Project

De eerste genoomwijde kaarten van het micropeptidoom gevalideerd door grootschalige heranalyse van publieke proteomics data

Code
3E010920
Looptijd
01-10-2020 → 13-02-2022
Financiering
Fonds voor Wetenschappelijk Onderzoek - Vlaanderen (FWO)
Mandaathouder
Onderzoeksdisciplines
  • Natural sciences
    • Computational transcriptomics and epigenomics
    • Development of bioinformatics software, tools and databases
    • Structural bioinformatics and computational proteomics
    • Genetics
    • Transcription and translation
Trefwoorden
niet-coderend RNA
 
Projectomschrijving

De complete annotatie van het genoom is essentieel om ontwikkeling tijdens gezondheid en ziekte te begrijpen. Desondanks is de annotatie van eiwit coderende genen ver van compleet.

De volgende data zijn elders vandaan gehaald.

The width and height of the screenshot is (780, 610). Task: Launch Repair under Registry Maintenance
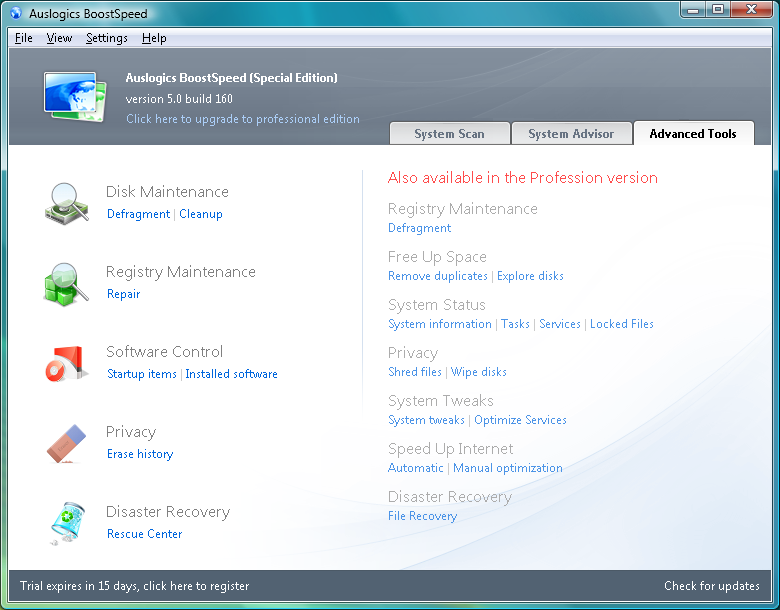point(123,294)
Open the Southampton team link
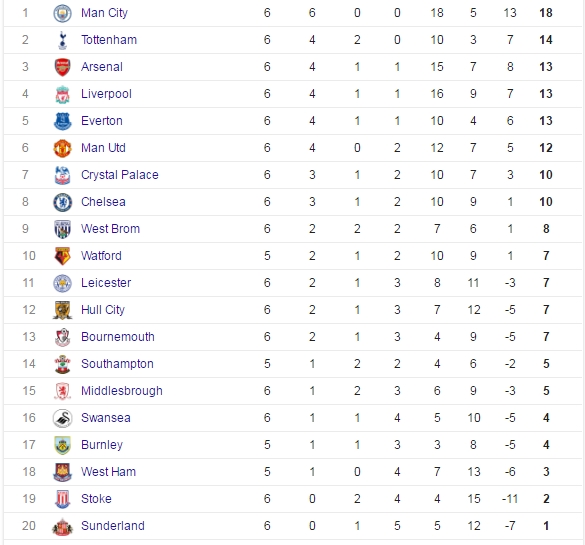 pos(118,364)
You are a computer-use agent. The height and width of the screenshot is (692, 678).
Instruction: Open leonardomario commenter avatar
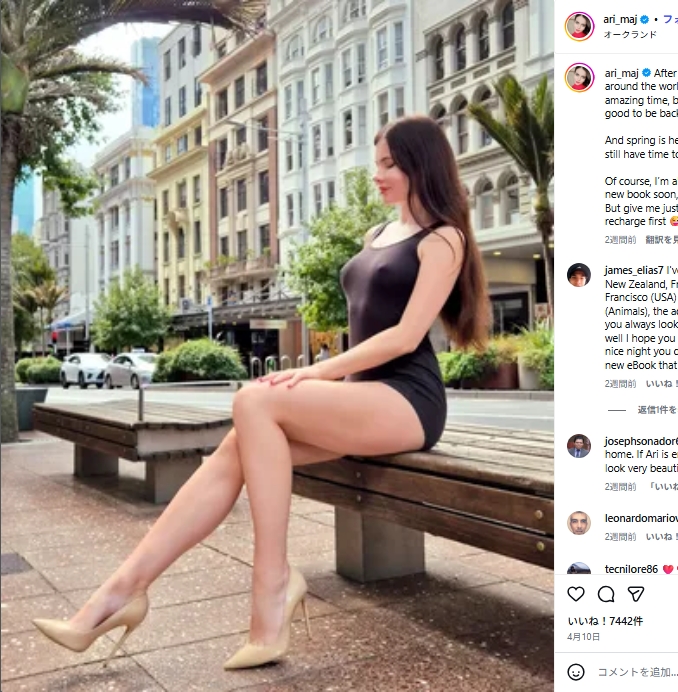click(x=579, y=523)
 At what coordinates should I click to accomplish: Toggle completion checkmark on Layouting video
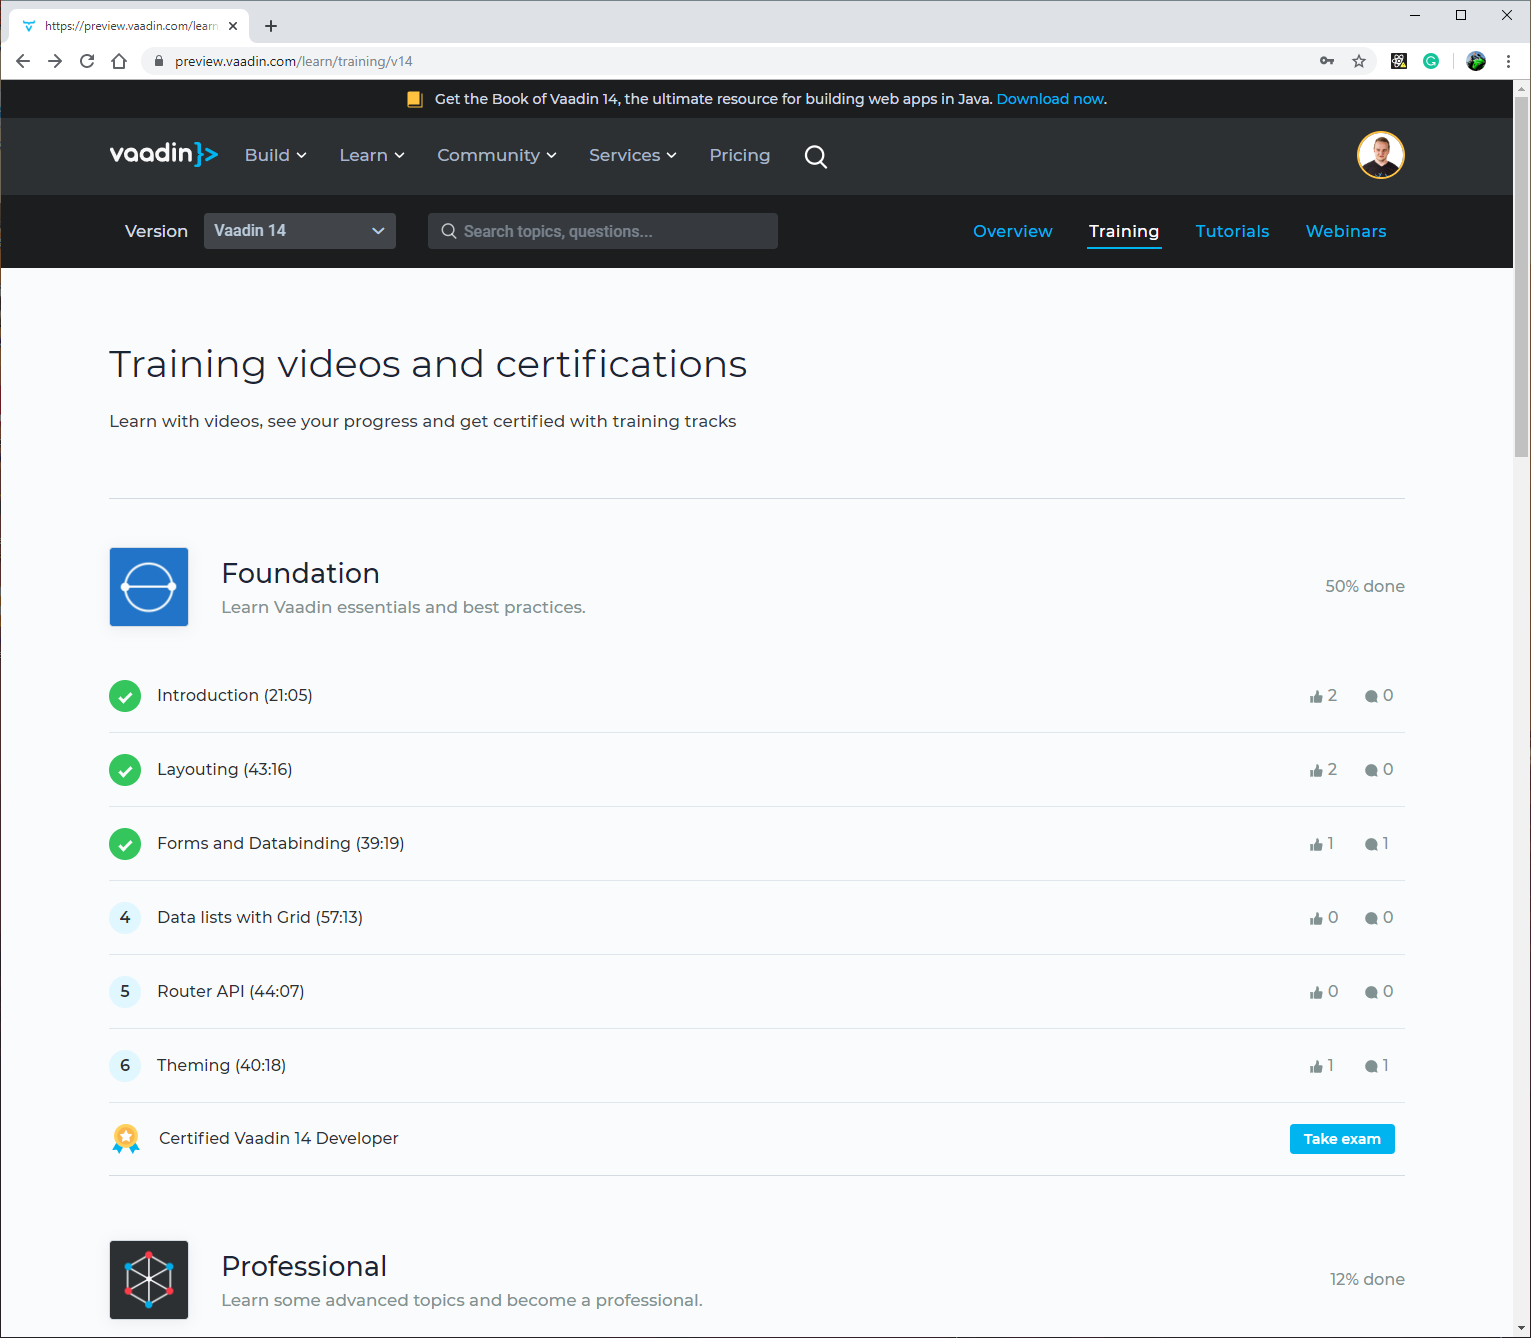pyautogui.click(x=125, y=769)

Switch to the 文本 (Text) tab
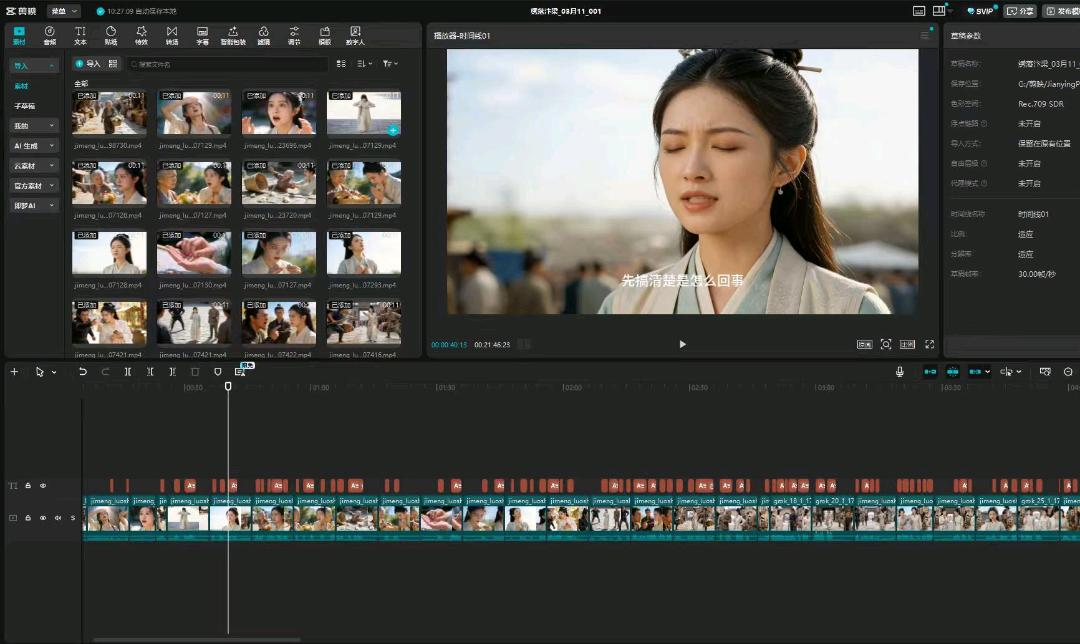pyautogui.click(x=80, y=36)
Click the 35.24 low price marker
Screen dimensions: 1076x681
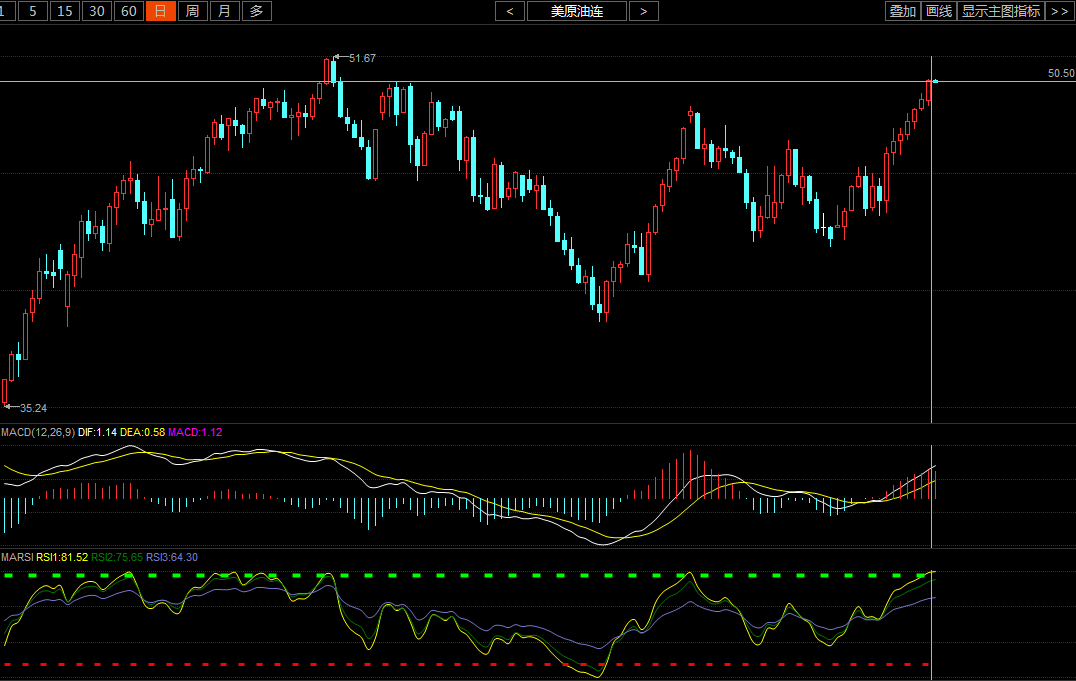point(33,408)
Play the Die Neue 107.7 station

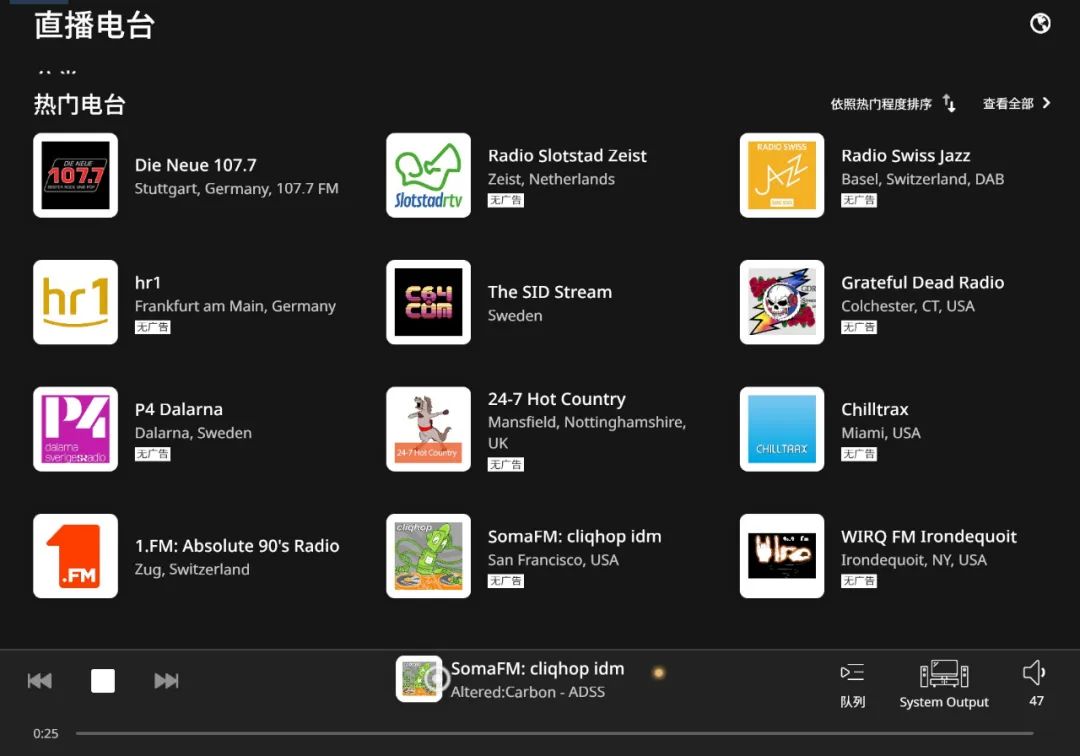coord(75,175)
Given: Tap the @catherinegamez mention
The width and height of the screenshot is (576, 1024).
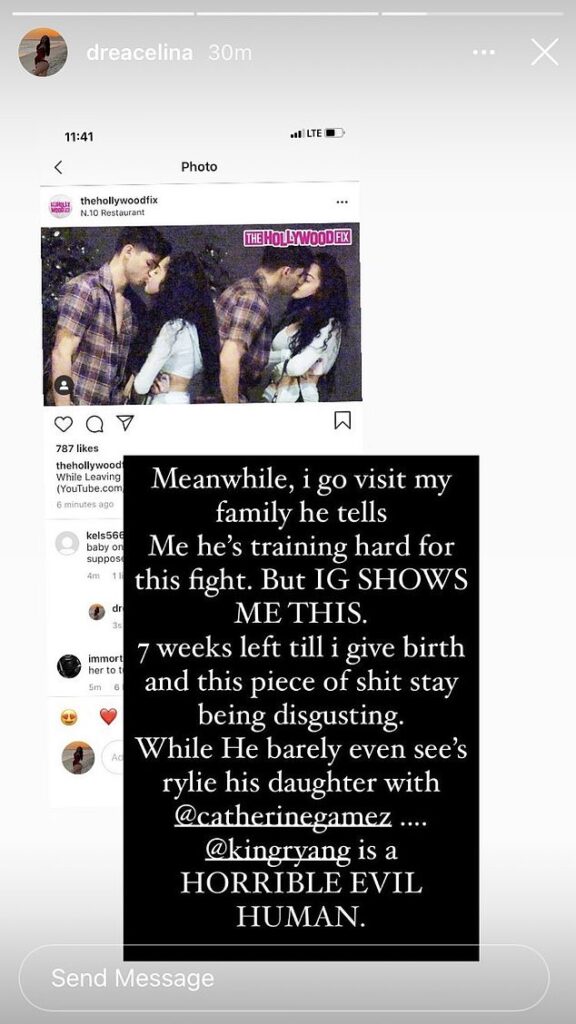Looking at the screenshot, I should (283, 816).
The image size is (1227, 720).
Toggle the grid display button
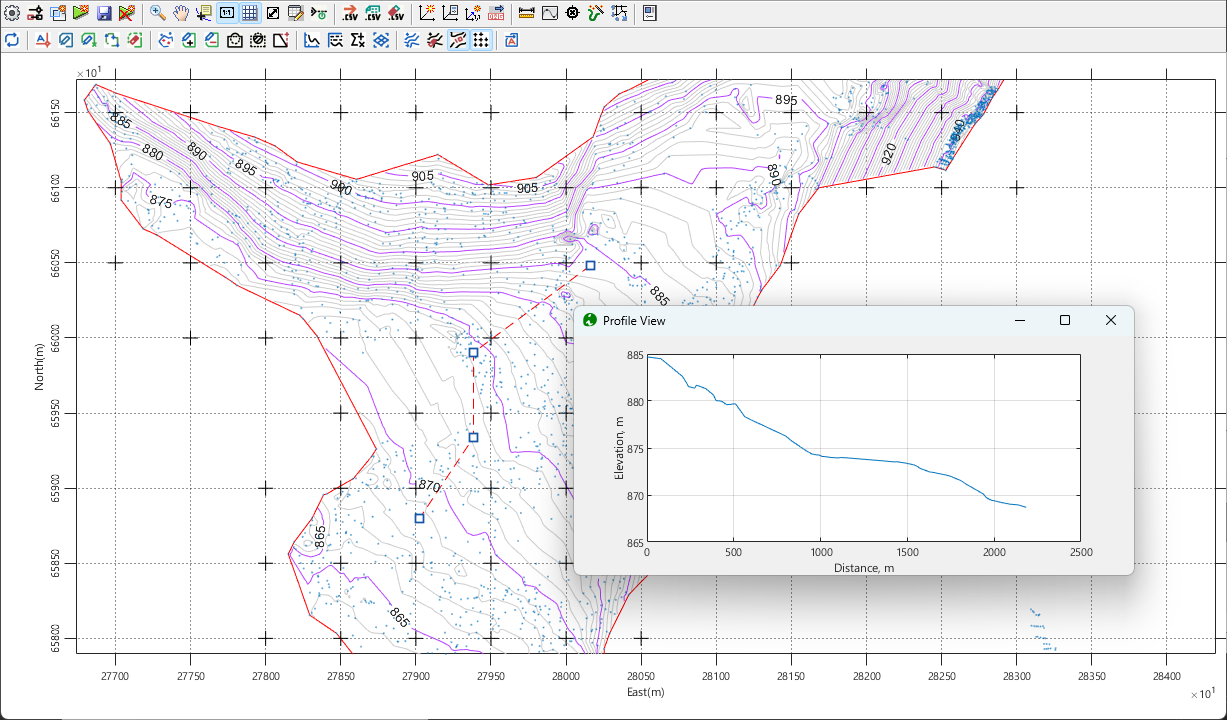[249, 13]
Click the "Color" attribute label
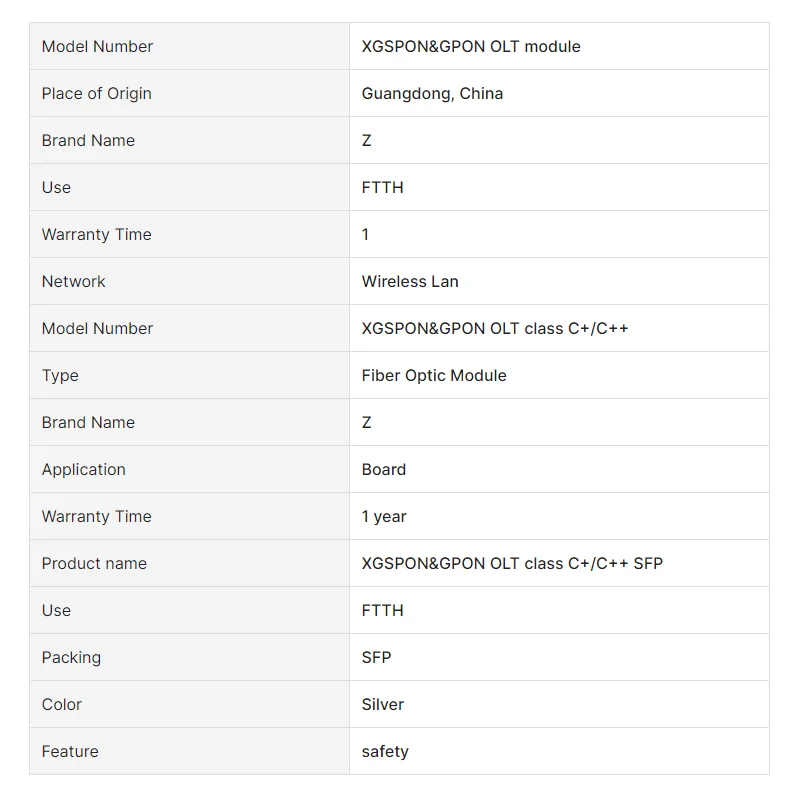This screenshot has width=808, height=785. coord(62,704)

In het bijzonder micropeptiden, eiwitten kleiner dan 100 aminozuren, zijn historisch ondergerepresenteerd in genetische annotatiedatabanken. In mijn projectvoorstel zal ik een algoritme ontwikkelen gebaseerd op machine leren waarmee nieuwe micropeptiden kunnen gedetecteerd worden in lange niet-coderende RNA en circulair RNA annotatie. Dit algoritme zal ik toepassen op grote humane RNA sequencing gebaseerde transcriptomen en referentie annotatie van muis, Arabidopsis en gist om een in silico voorspeld micropeptidoom te bekomen. Vervolgens zal ik het bestaan van deze micropeptiden valideren aan de hand van grote hoeveelheden publieke tandem massaspectrometrie data. Voor deze analyses zal ik gebruik maken van Ionbot, een geavanceerde sequentiedatabank zoekmachine ontwikkeld in de onderzoeksgroep die open modificatie en open mutatie zoekopdrachten kan uitvoeren. In parallel zal ik in silico proteoom-wijde spectrum databanken bouwen en deze gebruiken om dezelfde data te analyseren. Tot slot zal ik alle bevindingen rapporteren in een eigen ontwikkelde publieke micropeptiden databank.